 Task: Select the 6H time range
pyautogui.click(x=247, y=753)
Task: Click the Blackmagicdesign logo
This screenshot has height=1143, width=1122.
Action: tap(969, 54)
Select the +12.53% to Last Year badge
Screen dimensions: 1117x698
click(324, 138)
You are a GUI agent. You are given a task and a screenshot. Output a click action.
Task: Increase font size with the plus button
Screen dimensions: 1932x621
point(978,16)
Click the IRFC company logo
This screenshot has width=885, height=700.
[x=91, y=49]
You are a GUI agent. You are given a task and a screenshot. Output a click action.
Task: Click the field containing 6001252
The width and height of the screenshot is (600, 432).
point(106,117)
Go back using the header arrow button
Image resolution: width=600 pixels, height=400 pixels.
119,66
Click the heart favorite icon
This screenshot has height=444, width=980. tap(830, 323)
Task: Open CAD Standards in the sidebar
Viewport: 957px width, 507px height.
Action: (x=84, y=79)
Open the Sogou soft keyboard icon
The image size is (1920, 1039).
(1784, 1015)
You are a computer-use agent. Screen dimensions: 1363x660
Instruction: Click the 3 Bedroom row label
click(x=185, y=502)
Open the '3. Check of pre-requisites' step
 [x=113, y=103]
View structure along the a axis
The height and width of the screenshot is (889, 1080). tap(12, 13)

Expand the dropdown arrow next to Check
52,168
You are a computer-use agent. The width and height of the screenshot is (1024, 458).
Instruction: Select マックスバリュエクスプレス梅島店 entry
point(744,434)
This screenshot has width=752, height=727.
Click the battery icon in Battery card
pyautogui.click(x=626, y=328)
◆ ◆ ◆ ◆ ◆ ◆ ◆
**What to produce**
Give again only the lines starting at the one that contains "You are a computer-use agent. Screen" and running to the end of the data.

**Output of the task**
You are a computer-use agent. Screen dimensions: 1363x660
Instruction: Click the 3 Bedroom row label
click(x=185, y=502)
Open the '3. Check of pre-requisites' step
 [x=113, y=103]
View structure along the a axis
The height and width of the screenshot is (889, 1080). tap(12, 13)

Expand the dropdown arrow next to Check
52,168
You are a computer-use agent. The width and height of the screenshot is (1024, 458).
Instruction: Select マックスバリュエクスプレス梅島店 entry
point(744,434)
This screenshot has width=752, height=727.
Click the battery icon in Battery card
pyautogui.click(x=626, y=328)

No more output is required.